2. The Commonwealth concedes the department's statutory duty to maintain the stop sign in question and appears to concede as well that its duty to maintain the sign includes an obligation to ensure that there are no defects that would render the sign unsafe. It contends, however, that the town, as the landowner and owner of Concord Road, already had a continuing duty of reasonable care to eliminate any overgrowth of foliage blocking the sign, and, further, that the language of G.L. c. 87, §§ 3 and 5, providing that a town tree warden (or a deputy) is the only official who may trim or remove shade trees and bushes located on town land, effectively prohibited any department employee from cutting the foliage, even if the employee knew (or should have known) that overgrowing foliage posed a risk to the traveling public. According to the Commonwealth, to require those employees to inspect trees and brush surrounding all signs placed on town land, and then to require them to notify town officials of their duty to take remedial action when overgrowing foliage obscures a sign's visibility, would be an "unwieldy and an unwarranted burden" on the Commonwealth. We disagree.
General Laws c. 85, § 2, directs the department to "erect and maintain on state highways and on ways leading thereto and therefrom . . . warning signs . . . as it may deem necessary for promoting the public safety and convenience." The Commonwealth concedes, as it must, that "[a]nything in the state or condition of a highway which renders it unsafe for ordinary travel is a defect or want of repair." Valvoline Oil Co. v. Winthrop, 235 Mass. 515, 521 (1920). This court has interpreted broadly the definition of a defect. See Huff v. Holyoke, 386 Mass. 582, 585 (1982) (chain strung across highway was road defect); Miles v. Commonwealth, 288 Mass. 243, 243-244 (1934) (decayed tree located nine feet past highway was road defect); Valvoline Oil Co. v. Winthrop, supra at 520-521 (tree limb over highway was road defect). See also Gallant v. Worcester, 383 Mass. 707, 711 (1981). We have no difficulty concluding that a sign that is obstructed by overgrowing foliage is a defective sign that falls within the Commonwealth's statutory duty to "maintain [such sign] for promoting the public safety and convenience." A sign that cannot be seen by travelers on the road is equivalent to no sign at all.
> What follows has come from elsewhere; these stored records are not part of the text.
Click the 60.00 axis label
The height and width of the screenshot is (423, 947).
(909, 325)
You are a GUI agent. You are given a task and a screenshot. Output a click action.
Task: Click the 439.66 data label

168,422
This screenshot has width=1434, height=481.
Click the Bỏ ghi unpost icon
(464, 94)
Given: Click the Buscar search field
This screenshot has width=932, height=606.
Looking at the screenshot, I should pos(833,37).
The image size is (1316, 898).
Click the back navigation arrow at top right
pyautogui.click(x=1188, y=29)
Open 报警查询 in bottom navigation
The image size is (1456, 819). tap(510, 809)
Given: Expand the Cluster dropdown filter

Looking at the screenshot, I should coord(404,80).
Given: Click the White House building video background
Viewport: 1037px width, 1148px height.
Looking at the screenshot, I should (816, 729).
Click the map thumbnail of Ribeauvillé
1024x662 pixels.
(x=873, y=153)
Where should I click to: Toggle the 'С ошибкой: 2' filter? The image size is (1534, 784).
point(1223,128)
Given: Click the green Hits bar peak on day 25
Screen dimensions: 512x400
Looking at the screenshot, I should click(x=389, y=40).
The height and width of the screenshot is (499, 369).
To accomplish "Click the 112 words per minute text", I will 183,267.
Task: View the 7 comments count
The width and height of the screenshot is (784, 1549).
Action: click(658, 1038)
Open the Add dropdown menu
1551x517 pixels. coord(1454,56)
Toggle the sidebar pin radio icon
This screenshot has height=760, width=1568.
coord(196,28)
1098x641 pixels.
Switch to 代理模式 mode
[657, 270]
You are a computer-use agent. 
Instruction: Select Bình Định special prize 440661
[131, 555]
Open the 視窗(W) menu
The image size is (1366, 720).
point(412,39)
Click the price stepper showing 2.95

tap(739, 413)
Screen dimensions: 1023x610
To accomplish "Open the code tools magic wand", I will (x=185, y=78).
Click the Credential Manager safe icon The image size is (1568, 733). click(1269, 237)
That the town also had an obligation to maintain Concord Road, including the foliage surrounding the stop sign, free of defects, see G.L. c. 84, § 15, does not negate the existence of a similar duty, with respect to the stop sign, on the part of the Commonwealth. The Commonwealth's argument to the contrary is not persuasive. Public safety can only be enhanced by the town's and the Commonwealth's dual responsibility. The Commonwealth argues that to require periodic safety inspections of all of its signs would impose an "unwieldy and an unwarranted" burden. The force of this argument is largely undercut, however, by the Legislature's express reference, in G.L. c. 85, § 2, to "the department's current manual on uniform traffic control devices" as a source of guidance for the manner in which highways are to be maintained. Section 2A-30 of that manual instructs that a suitable schedule should be established for safety inspections of signs and specifically states that "[s]pecial attention and necessary action should be taken to see that weeds, trees, shrubbery and construction materials do not obscure the face of any sign." Had the department heeded this provision, it is quite possible that this tragic incident could have been avoided.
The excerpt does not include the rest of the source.